Levin is obviously eager to continue the gross injustice of his game of amending the Constitution without amendment (when Muslims or Arabs are the target), under President Obama (even adopting his preferred language before his pro forma hearing on the matter).

It's really something watching open and egregious violators of the law of war [when or where, since 2001, have we treated our captives according to minimal Common Article 3 standards of the Geneva Conventions, and what independent body has certified that we have come into compliance under Obama?] piously scheming to punish others we allege - without offering proof to any neutral decision-maker - to be likewise violating the law of war, as we occupy their lands with overwhelming military superiority.

Our captives are, evidently to a man - in both Afghanistan and Iraq - not classified as "Prisoners of War" for the duration of this armed conflict - with that status's attendant good treatment and zero tolerance for attempts to coerce information from captives via "harsh interrogation." If we have yet to 'find' a foreign Prisoner of War after years of roaming at will in foreign lands, I submit that we ought to stop pretending that we are fighting any sort of genuine "war," except one of resource extraction by force abetted by a cover story of transferred racist hostility for a group of human beings whom it's still "politically correct" in America to hate.

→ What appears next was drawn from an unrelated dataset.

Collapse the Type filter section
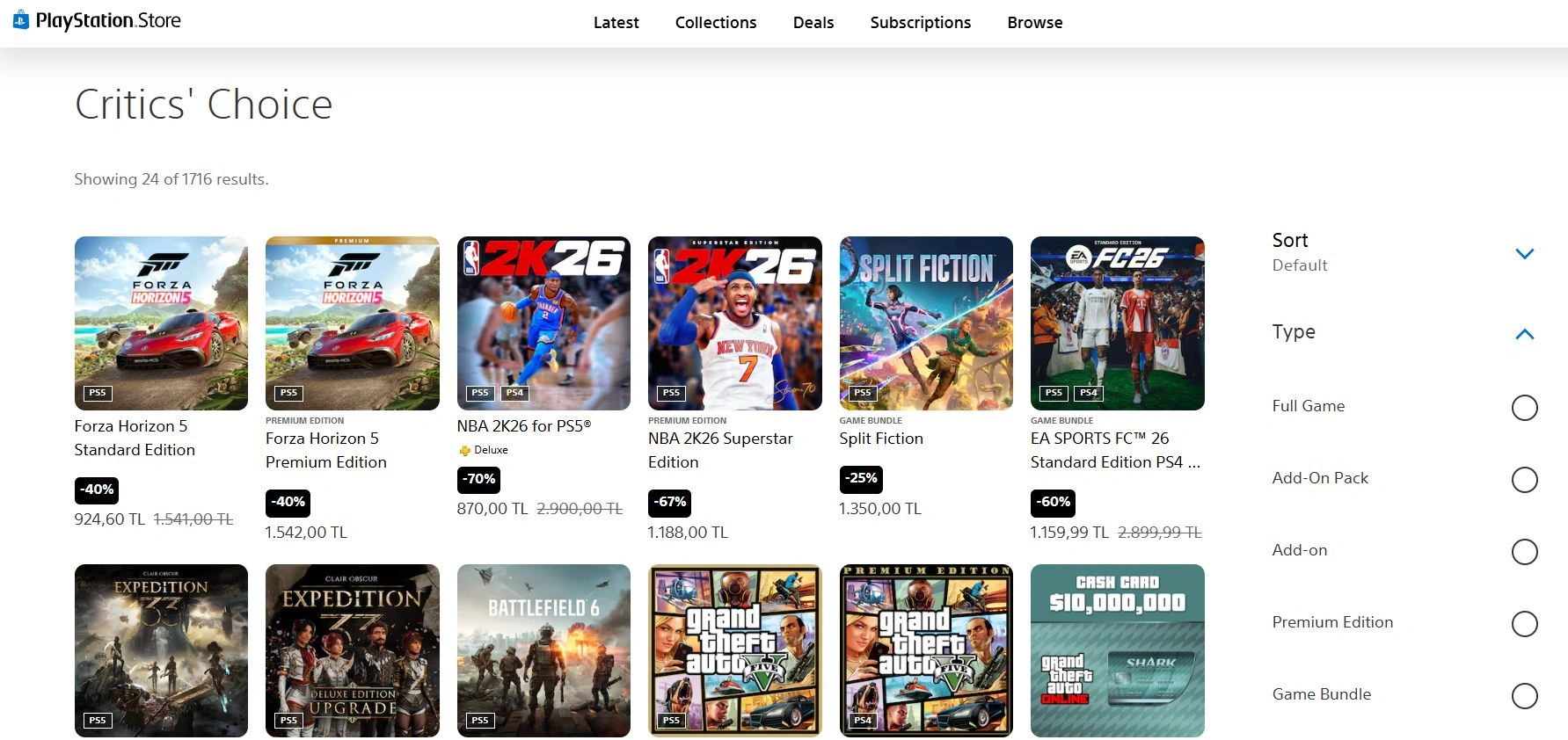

These impervious, imperious incumbents have zero respect for the voices of the American people, unencumbered by serious campaign cash as we are. The only people who have a short-term prayer of stopping them [or Harry Reid's idol-worship of the presidency] are wealthy donors, or members of their own legislative body who finally decide to rock the boat in that hollowed-out, former debating chamber known as the U.S. Senate, where democracy's voice has long since died out in the dark silence of backroom deals.